- Veri satırları
◇ ◇ ◇ ◇ ◇

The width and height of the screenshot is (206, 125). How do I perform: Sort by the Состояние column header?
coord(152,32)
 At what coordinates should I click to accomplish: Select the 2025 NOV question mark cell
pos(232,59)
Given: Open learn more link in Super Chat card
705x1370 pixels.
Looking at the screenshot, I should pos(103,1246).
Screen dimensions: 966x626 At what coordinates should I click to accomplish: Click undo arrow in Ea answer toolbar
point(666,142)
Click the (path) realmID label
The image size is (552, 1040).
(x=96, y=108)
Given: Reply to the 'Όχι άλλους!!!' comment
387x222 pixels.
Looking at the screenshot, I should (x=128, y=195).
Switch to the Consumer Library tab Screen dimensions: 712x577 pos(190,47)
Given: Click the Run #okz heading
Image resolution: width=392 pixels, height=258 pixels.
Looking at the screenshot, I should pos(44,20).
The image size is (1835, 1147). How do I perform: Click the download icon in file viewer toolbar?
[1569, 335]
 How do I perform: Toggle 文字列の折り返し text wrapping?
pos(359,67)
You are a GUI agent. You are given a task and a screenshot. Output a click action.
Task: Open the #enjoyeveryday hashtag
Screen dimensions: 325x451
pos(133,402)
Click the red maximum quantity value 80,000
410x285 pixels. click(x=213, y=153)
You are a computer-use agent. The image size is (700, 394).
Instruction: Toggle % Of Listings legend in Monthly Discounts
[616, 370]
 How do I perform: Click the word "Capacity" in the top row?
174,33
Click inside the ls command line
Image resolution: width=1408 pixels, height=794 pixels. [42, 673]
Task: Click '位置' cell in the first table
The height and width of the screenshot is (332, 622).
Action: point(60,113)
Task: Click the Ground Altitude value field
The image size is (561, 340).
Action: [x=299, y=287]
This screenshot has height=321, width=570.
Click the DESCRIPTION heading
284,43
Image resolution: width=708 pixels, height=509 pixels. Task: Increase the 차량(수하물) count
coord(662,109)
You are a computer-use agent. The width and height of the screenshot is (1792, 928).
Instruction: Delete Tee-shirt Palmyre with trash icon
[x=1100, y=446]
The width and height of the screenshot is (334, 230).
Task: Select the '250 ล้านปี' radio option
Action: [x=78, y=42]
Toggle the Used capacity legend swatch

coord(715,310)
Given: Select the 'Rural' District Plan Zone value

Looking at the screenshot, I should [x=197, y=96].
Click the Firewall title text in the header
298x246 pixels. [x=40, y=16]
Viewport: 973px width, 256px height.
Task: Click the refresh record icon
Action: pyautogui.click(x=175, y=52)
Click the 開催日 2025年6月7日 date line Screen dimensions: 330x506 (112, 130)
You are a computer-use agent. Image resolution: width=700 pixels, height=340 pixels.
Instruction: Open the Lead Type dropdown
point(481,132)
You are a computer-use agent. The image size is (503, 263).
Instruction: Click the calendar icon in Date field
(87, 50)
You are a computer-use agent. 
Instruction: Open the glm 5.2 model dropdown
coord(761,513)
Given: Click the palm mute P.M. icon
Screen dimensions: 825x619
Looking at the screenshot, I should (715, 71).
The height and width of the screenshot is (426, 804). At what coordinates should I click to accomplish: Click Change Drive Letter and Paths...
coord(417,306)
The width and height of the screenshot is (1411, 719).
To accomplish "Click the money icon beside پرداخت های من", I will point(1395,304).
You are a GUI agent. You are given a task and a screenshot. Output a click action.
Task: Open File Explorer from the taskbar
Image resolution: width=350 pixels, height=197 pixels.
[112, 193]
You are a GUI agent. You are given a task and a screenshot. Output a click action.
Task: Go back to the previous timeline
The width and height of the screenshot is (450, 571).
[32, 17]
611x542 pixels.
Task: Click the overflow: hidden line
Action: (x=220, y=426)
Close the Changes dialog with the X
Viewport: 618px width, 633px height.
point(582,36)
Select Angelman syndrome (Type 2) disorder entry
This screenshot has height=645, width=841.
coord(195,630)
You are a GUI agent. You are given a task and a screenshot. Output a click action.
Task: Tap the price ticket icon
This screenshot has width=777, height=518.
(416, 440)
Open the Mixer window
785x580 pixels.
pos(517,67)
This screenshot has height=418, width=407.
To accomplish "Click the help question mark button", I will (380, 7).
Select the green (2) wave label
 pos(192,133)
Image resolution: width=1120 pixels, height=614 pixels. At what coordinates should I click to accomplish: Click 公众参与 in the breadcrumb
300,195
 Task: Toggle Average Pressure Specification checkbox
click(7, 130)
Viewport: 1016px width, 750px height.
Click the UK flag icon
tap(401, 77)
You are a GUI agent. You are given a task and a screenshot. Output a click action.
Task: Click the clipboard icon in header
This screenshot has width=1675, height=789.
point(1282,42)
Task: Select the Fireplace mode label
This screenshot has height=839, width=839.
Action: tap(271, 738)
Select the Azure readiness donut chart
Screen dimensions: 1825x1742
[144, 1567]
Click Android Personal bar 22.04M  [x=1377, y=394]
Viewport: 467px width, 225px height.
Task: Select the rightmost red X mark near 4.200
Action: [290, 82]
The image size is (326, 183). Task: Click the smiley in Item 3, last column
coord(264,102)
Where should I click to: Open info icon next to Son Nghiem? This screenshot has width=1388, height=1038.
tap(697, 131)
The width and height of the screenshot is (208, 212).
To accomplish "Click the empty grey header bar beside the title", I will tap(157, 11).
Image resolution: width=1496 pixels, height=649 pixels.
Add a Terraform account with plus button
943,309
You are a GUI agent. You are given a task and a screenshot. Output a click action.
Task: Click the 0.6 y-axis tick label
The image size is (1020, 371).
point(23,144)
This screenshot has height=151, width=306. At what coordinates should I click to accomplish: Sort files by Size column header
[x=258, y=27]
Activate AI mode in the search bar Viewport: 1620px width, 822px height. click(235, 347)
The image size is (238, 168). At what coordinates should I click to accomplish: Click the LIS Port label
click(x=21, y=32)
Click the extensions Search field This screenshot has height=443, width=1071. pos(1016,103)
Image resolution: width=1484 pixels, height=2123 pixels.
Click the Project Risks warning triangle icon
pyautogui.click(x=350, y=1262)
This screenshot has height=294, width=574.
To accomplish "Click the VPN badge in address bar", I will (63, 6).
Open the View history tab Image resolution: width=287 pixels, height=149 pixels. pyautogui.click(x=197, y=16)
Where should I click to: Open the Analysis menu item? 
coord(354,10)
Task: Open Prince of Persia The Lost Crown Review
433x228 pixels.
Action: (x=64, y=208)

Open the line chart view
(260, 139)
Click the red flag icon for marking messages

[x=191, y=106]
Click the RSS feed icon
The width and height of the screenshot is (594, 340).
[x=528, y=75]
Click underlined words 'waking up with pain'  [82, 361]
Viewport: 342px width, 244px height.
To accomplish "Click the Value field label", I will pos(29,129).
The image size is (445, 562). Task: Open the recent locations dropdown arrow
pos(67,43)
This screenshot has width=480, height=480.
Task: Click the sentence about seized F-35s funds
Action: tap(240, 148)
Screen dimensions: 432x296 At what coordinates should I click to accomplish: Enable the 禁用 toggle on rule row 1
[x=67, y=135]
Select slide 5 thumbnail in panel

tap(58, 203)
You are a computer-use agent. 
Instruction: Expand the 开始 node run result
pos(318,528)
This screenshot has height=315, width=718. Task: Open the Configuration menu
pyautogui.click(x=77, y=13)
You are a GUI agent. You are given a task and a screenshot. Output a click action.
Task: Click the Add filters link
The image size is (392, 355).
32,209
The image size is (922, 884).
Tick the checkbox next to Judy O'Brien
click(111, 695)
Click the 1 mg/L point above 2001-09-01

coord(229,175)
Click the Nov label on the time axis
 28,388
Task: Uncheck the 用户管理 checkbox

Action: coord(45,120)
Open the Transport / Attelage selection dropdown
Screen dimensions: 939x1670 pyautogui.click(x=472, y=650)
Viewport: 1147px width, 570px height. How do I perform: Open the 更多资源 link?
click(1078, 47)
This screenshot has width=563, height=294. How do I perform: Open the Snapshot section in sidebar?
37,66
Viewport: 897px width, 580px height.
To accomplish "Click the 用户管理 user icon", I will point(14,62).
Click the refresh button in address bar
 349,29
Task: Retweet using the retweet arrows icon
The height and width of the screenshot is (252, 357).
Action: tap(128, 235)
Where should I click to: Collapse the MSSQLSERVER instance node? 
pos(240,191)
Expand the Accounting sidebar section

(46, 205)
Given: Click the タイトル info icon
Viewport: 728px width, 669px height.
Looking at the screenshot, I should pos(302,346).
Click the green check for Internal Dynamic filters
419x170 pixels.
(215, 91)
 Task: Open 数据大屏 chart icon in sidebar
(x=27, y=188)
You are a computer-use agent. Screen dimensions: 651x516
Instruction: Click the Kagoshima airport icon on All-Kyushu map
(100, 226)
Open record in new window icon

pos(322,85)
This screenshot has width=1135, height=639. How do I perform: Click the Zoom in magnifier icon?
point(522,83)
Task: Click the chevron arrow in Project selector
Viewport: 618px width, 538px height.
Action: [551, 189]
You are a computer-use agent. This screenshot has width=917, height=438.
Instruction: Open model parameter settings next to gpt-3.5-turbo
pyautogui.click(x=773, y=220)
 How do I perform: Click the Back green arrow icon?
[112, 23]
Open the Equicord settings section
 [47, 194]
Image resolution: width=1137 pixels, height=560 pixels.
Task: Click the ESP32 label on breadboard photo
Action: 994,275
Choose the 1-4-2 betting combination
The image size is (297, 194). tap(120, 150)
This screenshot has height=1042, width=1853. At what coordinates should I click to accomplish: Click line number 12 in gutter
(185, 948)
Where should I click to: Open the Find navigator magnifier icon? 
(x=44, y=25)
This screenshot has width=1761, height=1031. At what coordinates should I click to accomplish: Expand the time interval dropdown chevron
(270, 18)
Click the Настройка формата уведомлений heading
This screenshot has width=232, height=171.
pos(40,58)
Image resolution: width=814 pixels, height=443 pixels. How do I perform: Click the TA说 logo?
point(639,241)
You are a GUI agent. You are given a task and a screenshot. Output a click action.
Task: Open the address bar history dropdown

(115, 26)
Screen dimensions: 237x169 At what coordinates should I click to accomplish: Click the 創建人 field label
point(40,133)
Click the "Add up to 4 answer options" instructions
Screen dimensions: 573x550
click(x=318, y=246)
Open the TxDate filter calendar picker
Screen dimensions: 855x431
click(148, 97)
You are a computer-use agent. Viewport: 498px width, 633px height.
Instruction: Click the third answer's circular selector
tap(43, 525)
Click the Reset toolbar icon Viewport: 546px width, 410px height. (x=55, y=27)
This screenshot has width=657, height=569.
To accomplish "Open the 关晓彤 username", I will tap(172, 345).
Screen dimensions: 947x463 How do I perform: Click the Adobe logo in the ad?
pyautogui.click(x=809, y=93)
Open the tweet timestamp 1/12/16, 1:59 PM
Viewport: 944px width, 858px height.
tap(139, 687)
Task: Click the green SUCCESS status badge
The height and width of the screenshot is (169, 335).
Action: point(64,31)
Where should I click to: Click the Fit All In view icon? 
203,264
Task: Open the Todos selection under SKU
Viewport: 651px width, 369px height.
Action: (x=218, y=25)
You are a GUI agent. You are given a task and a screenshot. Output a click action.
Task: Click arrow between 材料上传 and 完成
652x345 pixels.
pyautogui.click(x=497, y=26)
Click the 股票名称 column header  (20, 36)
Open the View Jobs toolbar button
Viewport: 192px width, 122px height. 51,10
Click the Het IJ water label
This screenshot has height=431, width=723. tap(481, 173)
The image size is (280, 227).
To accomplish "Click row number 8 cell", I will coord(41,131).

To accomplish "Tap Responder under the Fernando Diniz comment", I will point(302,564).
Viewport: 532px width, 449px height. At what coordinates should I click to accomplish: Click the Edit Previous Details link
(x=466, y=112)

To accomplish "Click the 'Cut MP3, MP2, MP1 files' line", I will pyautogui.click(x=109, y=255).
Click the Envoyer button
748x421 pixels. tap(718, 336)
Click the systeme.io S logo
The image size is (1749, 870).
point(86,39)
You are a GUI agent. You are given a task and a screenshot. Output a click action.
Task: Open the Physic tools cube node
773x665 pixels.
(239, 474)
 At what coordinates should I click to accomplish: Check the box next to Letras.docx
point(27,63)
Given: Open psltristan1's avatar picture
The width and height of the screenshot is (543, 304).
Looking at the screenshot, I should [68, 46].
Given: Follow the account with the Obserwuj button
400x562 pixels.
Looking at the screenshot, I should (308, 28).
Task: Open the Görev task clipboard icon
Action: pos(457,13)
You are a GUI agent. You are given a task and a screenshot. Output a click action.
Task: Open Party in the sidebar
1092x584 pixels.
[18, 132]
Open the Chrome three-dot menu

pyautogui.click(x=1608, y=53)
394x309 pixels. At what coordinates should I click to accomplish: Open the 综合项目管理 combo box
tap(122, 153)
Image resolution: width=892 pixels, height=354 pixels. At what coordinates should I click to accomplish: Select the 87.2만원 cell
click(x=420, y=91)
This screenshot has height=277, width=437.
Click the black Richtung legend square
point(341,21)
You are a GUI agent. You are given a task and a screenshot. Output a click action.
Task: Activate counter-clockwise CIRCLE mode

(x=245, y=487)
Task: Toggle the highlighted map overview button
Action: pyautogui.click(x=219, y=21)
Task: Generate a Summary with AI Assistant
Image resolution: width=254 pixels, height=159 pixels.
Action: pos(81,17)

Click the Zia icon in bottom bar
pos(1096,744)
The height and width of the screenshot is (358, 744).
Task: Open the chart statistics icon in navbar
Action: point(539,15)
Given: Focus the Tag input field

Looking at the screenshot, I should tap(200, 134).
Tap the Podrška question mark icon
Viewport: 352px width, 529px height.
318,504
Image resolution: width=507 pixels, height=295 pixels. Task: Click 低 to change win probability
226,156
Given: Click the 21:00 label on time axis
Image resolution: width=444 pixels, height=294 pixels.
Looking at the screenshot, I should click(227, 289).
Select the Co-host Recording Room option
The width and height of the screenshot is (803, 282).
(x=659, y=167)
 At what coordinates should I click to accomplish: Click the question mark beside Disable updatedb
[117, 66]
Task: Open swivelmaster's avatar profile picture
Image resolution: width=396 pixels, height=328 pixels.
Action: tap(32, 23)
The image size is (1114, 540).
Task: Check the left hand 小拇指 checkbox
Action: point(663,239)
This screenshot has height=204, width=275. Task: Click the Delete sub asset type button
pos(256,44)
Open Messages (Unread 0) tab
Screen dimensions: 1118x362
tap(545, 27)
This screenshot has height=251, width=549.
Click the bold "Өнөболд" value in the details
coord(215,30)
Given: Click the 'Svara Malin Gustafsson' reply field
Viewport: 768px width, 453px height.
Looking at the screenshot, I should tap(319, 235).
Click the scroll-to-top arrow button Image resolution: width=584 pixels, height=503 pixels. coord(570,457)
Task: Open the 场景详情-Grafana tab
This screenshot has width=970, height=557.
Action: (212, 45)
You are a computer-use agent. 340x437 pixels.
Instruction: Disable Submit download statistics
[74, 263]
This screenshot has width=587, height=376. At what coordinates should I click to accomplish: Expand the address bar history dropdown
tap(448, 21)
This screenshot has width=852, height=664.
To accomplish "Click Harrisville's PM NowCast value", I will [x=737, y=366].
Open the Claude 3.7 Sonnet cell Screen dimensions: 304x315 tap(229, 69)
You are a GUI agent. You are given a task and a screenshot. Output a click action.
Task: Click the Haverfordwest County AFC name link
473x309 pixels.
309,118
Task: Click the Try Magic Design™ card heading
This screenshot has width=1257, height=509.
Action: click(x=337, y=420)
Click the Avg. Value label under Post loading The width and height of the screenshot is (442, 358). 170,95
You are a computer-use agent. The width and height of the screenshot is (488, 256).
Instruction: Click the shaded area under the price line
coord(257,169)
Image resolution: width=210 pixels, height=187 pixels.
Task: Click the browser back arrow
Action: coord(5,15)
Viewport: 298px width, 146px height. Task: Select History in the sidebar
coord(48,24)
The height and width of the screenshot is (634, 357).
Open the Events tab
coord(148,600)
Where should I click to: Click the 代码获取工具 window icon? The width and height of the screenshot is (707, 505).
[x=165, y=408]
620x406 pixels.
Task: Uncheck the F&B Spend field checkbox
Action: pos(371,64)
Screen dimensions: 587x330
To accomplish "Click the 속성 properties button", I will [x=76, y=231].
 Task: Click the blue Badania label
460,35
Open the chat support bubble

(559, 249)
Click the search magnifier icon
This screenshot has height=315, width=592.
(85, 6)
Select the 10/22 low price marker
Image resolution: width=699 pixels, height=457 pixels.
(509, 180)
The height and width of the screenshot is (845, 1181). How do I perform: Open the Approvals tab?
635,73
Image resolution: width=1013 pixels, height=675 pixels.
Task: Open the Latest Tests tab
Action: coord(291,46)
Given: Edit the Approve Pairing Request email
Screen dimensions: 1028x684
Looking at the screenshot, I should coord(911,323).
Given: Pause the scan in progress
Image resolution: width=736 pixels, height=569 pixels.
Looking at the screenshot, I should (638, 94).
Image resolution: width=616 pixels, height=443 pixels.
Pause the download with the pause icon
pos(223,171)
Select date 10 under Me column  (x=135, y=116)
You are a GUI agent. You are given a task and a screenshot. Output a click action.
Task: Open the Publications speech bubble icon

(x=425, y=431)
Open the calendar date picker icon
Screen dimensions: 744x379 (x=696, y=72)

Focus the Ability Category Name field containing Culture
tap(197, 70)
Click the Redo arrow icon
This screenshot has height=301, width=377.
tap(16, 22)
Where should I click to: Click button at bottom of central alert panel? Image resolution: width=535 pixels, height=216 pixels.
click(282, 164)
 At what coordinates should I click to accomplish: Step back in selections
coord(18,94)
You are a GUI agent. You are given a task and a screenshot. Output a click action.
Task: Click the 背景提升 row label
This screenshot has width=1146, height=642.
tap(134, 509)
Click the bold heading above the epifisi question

◇ ◇ ◇ ◇ ◇

- Verilen görev
Yukarıdaki satırlardan, "Task: Open the Todos selection under SKU" ifadesini içeren satırla açılıp "point(86,39)" ifadesini içeren satırla kapanan bölümü iki uç satır da dahil olmak üzere bir Markdown tablosuna dönüştür. Tabloda No sütununa sıra numarasını, İçerik sütununa satırın kendisini yaz ve boş satırları atla.

- Görevin çözümü
| No | İçerik |
|---|---|
| 1 | Task: Open the Todos selection under SKU |
| 2 | Viewport: 651px width, 369px height. |
| 3 | Action: (x=218, y=25) |
| 4 | You are a GUI agent. You are given a task and a screenshot. Output a click action. |
| 5 | Task: Click arrow between 材料上传 and 完成 |
| 6 | 652x345 pixels. |
| 7 | pyautogui.click(x=497, y=26) |
| 8 | Click the 股票名称 column header  (20, 36) |
| 9 | Open the View Jobs toolbar button |
| 10 | Viewport: 192px width, 122px height. 51,10 |
| 11 | Click the Het IJ water label |
| 12 | This screenshot has height=431, width=723. tap(481, 173) |
| 13 | The image size is (280, 227). |
| 14 | To accomplish "Click row number 8 cell", I will coord(41,131). |
| 15 | To accomplish "Tap Responder under the Fernando Diniz comment", I will point(302,564). |
| 16 | Viewport: 532px width, 449px height. At what coordinates should I click to accomplish: Click the Edit Previous Details link |
| 17 | (x=466, y=112) |
| 18 | To accomplish "Click the 'Cut MP3, MP2, MP1 files' line", I will pyautogui.click(x=109, y=255). |
| 19 | Click the Envoyer button |
| 20 | 748x421 pixels. tap(718, 336) |
| 21 | Click the systeme.io S logo |
| 22 | The image size is (1749, 870). |
| 23 | point(86,39) |